Archive

Archive for the ‘RavenDB’ Category

RavenDB – Searching across multiple properties

January 18th, 2012 1 comment

Ayende recently posted about Orders Search in RavenDB which got me a little bit excited, since I was pondering how I would do searching in RavenDB without having Full Text Searching from SQL Server.

So digging into it I wanted to try it out for myself how to use it. Given the model:

    public class Post
    {
        public int Id { get; set; }
        public string Title { get; set; }
        public string Description { get; set; }
        public IEnumerable<string> Tags { get; set; }
        public DateTime DatePosted { get; set; }
    }

I’ve setup 10 posts (click here for the insert pastie) just with some really basic data.

So I’m going to detail here all the data that I’ve setup.

Tags

Tag Name # of Posts Containing Tag
html 3
c# 6
ravendb 4
nhibernate 3
javascript 1
coffeescript 2
less 3
search 6
closures 1
jquery 2
css 1
queryover 2
mapreduce 4

Titles

Nothing interesting, just ‘Test Post X’ for each one to identify them.

Description

Basically for this testing I’ve taken the blog post names of a few things from Google Reader, that some-way relate to the tags above. Take a look at the script mentioned above to see the data.

Creating the Index

So the first thing I want to do is create a Map with a Reduce Result, but we aren’t going to add the Reduce to the index, since we don’t need it to store that data or do anything with it. We purely want the Reduce Result that matches the map, so that we can query against it.

public class Post_Search : AbstractIndexCreationTask<Post, Post_Search.ReduceResult>
{
    public class ReduceResult
    {
        public object[] SearchQuery { get; set; }
        public DateTime DatePosted { get; set; }
    }

    public Post_Search()
    {
        Map = posts =>
            from post in posts
            select new
            {
                SearchQuery = post.Tags.Concat(new[]
                                                {
                                                    post.Description,
                                                    post.Title
                                                }),
                DatePosted = post.DatePosted
            };
    }
}

This index is a little bit funky, and differs from what Ayende showed in his example. I wanted to try something a little different.

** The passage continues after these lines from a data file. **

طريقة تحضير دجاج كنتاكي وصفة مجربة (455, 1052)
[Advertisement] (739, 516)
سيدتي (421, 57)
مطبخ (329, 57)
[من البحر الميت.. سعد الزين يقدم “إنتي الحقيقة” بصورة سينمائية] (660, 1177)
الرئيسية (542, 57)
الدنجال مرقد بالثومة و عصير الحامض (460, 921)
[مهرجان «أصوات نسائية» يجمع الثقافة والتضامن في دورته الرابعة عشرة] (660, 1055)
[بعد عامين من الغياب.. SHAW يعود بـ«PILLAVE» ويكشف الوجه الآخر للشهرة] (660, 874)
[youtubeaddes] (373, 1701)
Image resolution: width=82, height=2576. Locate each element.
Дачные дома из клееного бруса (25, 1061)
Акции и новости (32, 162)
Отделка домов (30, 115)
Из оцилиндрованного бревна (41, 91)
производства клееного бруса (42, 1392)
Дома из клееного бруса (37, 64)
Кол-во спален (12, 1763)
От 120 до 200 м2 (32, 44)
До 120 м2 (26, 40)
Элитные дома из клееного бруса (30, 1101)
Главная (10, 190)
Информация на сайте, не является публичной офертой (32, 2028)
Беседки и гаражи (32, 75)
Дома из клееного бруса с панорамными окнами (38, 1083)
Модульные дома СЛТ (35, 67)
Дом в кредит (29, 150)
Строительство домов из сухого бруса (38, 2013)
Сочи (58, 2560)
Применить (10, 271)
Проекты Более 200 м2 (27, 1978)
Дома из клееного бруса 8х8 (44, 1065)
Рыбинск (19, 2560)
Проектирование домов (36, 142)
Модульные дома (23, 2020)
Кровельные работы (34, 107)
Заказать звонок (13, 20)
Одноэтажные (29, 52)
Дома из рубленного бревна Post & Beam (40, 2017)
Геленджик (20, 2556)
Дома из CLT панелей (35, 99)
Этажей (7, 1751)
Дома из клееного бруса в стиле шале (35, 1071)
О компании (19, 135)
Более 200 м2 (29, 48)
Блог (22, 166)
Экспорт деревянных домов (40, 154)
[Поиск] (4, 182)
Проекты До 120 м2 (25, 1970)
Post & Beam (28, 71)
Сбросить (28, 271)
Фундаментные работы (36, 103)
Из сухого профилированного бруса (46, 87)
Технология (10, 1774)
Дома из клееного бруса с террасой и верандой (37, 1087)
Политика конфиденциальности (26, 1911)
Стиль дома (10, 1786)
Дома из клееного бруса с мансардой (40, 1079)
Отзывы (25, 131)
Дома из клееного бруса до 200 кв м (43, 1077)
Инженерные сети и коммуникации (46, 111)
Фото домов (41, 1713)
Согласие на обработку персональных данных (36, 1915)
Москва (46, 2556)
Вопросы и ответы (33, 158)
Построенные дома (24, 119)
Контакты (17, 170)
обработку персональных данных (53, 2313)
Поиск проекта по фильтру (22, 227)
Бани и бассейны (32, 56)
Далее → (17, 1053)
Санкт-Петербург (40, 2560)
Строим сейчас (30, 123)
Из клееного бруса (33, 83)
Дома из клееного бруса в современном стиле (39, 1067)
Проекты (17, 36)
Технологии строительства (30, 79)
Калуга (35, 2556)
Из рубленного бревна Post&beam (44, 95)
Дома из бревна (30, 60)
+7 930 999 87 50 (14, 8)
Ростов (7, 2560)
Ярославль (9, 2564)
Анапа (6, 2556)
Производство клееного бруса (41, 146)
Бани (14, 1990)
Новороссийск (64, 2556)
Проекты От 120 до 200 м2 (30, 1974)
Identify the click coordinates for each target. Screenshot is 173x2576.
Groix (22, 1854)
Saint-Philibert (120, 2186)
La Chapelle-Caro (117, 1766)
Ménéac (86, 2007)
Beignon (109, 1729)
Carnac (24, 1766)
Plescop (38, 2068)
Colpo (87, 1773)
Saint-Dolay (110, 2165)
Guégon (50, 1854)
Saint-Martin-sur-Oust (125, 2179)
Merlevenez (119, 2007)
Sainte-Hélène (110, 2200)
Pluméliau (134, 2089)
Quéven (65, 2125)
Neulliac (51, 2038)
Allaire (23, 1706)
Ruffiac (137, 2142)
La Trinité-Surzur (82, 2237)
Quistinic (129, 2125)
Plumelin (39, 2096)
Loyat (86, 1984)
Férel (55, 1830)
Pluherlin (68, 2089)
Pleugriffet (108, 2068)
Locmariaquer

In my scenario I have a collection of Tag’s that I wanted to include in the search, this the tags is already a collection, I concatenate the additional array of items I want to add into the map.

The SearchQuery is the property that we will search against, while the DatePosted wont be included in the Search, but is there to provide additional filtering on my search.

Querying

Querying threw me off at first, because in order to query against this index, we have to specify the ReduceResult class.

So we end up with the starting of our query looking like this:

var result = session.Query<Post_Search.ReduceResult, Post_Search>()

At first I thought “oh, that means we end up with a ReduceResult result type, this is pointless and useless”. But I commented on Ayende’s blog post and it turns out we can call ‘As<T>’ on the query.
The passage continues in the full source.